SUPPLIED RECORDS:
====

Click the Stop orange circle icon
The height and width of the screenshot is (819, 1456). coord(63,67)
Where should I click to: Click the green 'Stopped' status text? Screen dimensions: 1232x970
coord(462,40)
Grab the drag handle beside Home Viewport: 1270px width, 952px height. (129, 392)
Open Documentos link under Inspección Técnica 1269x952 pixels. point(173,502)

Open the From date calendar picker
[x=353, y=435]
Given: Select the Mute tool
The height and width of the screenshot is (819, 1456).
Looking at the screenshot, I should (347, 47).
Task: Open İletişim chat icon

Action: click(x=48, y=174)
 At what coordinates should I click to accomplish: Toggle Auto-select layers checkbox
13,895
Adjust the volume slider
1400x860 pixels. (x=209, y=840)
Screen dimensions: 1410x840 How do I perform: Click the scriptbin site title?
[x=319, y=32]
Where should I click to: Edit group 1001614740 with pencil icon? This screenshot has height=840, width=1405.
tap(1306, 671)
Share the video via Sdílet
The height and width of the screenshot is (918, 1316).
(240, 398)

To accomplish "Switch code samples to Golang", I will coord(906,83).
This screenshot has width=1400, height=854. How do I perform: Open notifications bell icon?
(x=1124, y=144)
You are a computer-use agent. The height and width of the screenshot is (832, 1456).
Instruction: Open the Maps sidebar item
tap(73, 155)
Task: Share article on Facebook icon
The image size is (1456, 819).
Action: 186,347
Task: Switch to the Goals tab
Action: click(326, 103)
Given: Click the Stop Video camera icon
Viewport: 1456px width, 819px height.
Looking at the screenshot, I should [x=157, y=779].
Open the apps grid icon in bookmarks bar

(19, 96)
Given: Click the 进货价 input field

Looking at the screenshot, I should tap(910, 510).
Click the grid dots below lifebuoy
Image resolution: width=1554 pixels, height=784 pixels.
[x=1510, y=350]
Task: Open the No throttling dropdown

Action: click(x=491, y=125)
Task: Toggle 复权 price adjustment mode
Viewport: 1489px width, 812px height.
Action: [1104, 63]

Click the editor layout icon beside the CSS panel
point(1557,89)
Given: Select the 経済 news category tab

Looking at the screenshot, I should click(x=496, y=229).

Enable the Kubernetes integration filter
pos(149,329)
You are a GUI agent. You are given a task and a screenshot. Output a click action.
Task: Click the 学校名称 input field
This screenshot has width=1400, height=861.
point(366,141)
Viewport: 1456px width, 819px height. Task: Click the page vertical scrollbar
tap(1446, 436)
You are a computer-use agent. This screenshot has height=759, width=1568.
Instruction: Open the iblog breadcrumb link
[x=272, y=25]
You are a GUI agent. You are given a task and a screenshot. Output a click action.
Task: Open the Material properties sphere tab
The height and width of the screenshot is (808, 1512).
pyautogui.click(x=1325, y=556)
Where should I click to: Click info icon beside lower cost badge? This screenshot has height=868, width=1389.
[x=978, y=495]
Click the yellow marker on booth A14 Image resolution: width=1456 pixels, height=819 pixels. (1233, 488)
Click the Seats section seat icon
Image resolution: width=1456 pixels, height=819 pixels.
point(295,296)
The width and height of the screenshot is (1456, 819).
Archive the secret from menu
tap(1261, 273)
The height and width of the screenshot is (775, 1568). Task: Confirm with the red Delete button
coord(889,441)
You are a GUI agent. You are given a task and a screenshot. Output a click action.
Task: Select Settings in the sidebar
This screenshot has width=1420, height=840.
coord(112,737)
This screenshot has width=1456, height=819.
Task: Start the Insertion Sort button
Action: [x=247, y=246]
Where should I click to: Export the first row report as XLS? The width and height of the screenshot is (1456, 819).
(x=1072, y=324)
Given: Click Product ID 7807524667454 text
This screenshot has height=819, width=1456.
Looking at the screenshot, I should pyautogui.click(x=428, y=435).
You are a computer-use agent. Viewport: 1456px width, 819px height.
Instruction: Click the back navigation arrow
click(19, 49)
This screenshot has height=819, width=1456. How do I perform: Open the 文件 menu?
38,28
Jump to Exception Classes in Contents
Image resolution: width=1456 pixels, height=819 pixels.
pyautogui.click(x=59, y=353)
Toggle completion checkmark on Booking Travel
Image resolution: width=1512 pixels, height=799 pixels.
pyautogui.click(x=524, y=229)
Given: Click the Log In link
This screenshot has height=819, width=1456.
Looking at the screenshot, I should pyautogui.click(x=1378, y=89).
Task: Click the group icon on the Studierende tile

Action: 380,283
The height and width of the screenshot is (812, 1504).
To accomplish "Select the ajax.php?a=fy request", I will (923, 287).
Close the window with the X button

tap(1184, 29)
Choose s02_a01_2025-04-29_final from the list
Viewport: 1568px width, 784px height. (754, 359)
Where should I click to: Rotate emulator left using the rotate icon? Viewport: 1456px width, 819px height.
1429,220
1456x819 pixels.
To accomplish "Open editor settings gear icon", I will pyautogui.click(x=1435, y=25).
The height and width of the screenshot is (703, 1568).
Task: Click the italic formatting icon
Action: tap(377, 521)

====

Every entry needs to be written out again, exactly as given.

Click the Stop orange circle icon
The height and width of the screenshot is (819, 1456). coord(63,67)
Where should I click to: Click the green 'Stopped' status text? Screen dimensions: 1232x970
coord(462,40)
Grab the drag handle beside Home Viewport: 1270px width, 952px height. (129, 392)
Open Documentos link under Inspección Técnica 1269x952 pixels. point(173,502)

Open the From date calendar picker
[x=353, y=435]
Given: Select the Mute tool
The height and width of the screenshot is (819, 1456).
Looking at the screenshot, I should (347, 47).
Task: Open İletişim chat icon

Action: click(x=48, y=174)
 At what coordinates should I click to accomplish: Toggle Auto-select layers checkbox
13,895
Adjust the volume slider
1400x860 pixels. (x=209, y=840)
Screen dimensions: 1410x840 How do I perform: Click the scriptbin site title?
[x=319, y=32]
Where should I click to: Edit group 1001614740 with pencil icon? This screenshot has height=840, width=1405.
tap(1306, 671)
Share the video via Sdílet
The height and width of the screenshot is (918, 1316).
(240, 398)

To accomplish "Switch code samples to Golang", I will coord(906,83).
This screenshot has width=1400, height=854. How do I perform: Open notifications bell icon?
(x=1124, y=144)
You are a computer-use agent. The height and width of the screenshot is (832, 1456).
Instruction: Open the Maps sidebar item
tap(73, 155)
Task: Share article on Facebook icon
The image size is (1456, 819).
Action: 186,347
Task: Switch to the Goals tab
Action: click(326, 103)
Given: Click the Stop Video camera icon
Viewport: 1456px width, 819px height.
Looking at the screenshot, I should [x=157, y=779].
Open the apps grid icon in bookmarks bar

(19, 96)
Given: Click the 进货价 input field

Looking at the screenshot, I should tap(910, 510).
Click the grid dots below lifebuoy
Image resolution: width=1554 pixels, height=784 pixels.
[x=1510, y=350]
Task: Open the No throttling dropdown

Action: click(x=491, y=125)
Task: Toggle 复权 price adjustment mode
Viewport: 1489px width, 812px height.
Action: [1104, 63]

Click the editor layout icon beside the CSS panel
point(1557,89)
Given: Select the 経済 news category tab

Looking at the screenshot, I should click(x=496, y=229).

Enable the Kubernetes integration filter
pos(149,329)
You are a GUI agent. You are given a task and a screenshot. Output a click action.
Task: Click the 学校名称 input field
This screenshot has width=1400, height=861.
point(366,141)
Viewport: 1456px width, 819px height. Task: Click the page vertical scrollbar
tap(1446, 436)
You are a computer-use agent. This screenshot has height=759, width=1568.
Instruction: Open the iblog breadcrumb link
[x=272, y=25]
You are a GUI agent. You are given a task and a screenshot. Output a click action.
Task: Open the Material properties sphere tab
The height and width of the screenshot is (808, 1512).
pyautogui.click(x=1325, y=556)
Where should I click to: Click info icon beside lower cost badge? This screenshot has height=868, width=1389.
[x=978, y=495]
Click the yellow marker on booth A14 Image resolution: width=1456 pixels, height=819 pixels. (1233, 488)
Click the Seats section seat icon
Image resolution: width=1456 pixels, height=819 pixels.
point(295,296)
The width and height of the screenshot is (1456, 819).
Archive the secret from menu
tap(1261, 273)
The height and width of the screenshot is (775, 1568). Task: Confirm with the red Delete button
coord(889,441)
You are a GUI agent. You are given a task and a screenshot. Output a click action.
Task: Select Settings in the sidebar
This screenshot has width=1420, height=840.
coord(112,737)
This screenshot has width=1456, height=819.
Task: Start the Insertion Sort button
Action: [x=247, y=246]
Where should I click to: Export the first row report as XLS? The width and height of the screenshot is (1456, 819).
(x=1072, y=324)
Given: Click Product ID 7807524667454 text
This screenshot has height=819, width=1456.
Looking at the screenshot, I should pyautogui.click(x=428, y=435).
You are a computer-use agent. Viewport: 1456px width, 819px height.
Instruction: Click the back navigation arrow
click(19, 49)
This screenshot has height=819, width=1456. How do I perform: Open the 文件 menu?
38,28
Jump to Exception Classes in Contents
Image resolution: width=1456 pixels, height=819 pixels.
pyautogui.click(x=59, y=353)
Toggle completion checkmark on Booking Travel
Image resolution: width=1512 pixels, height=799 pixels.
pyautogui.click(x=524, y=229)
Given: Click the Log In link
This screenshot has height=819, width=1456.
Looking at the screenshot, I should pyautogui.click(x=1378, y=89).
Task: Click the group icon on the Studierende tile

Action: 380,283
The height and width of the screenshot is (812, 1504).
To accomplish "Select the ajax.php?a=fy request", I will (923, 287).
Close the window with the X button

tap(1184, 29)
Choose s02_a01_2025-04-29_final from the list
Viewport: 1568px width, 784px height. (754, 359)
Where should I click to: Rotate emulator left using the rotate icon? Viewport: 1456px width, 819px height.
1429,220
1456x819 pixels.
To accomplish "Open editor settings gear icon", I will pyautogui.click(x=1435, y=25).
The height and width of the screenshot is (703, 1568).
Task: Click the italic formatting icon
Action: tap(377, 521)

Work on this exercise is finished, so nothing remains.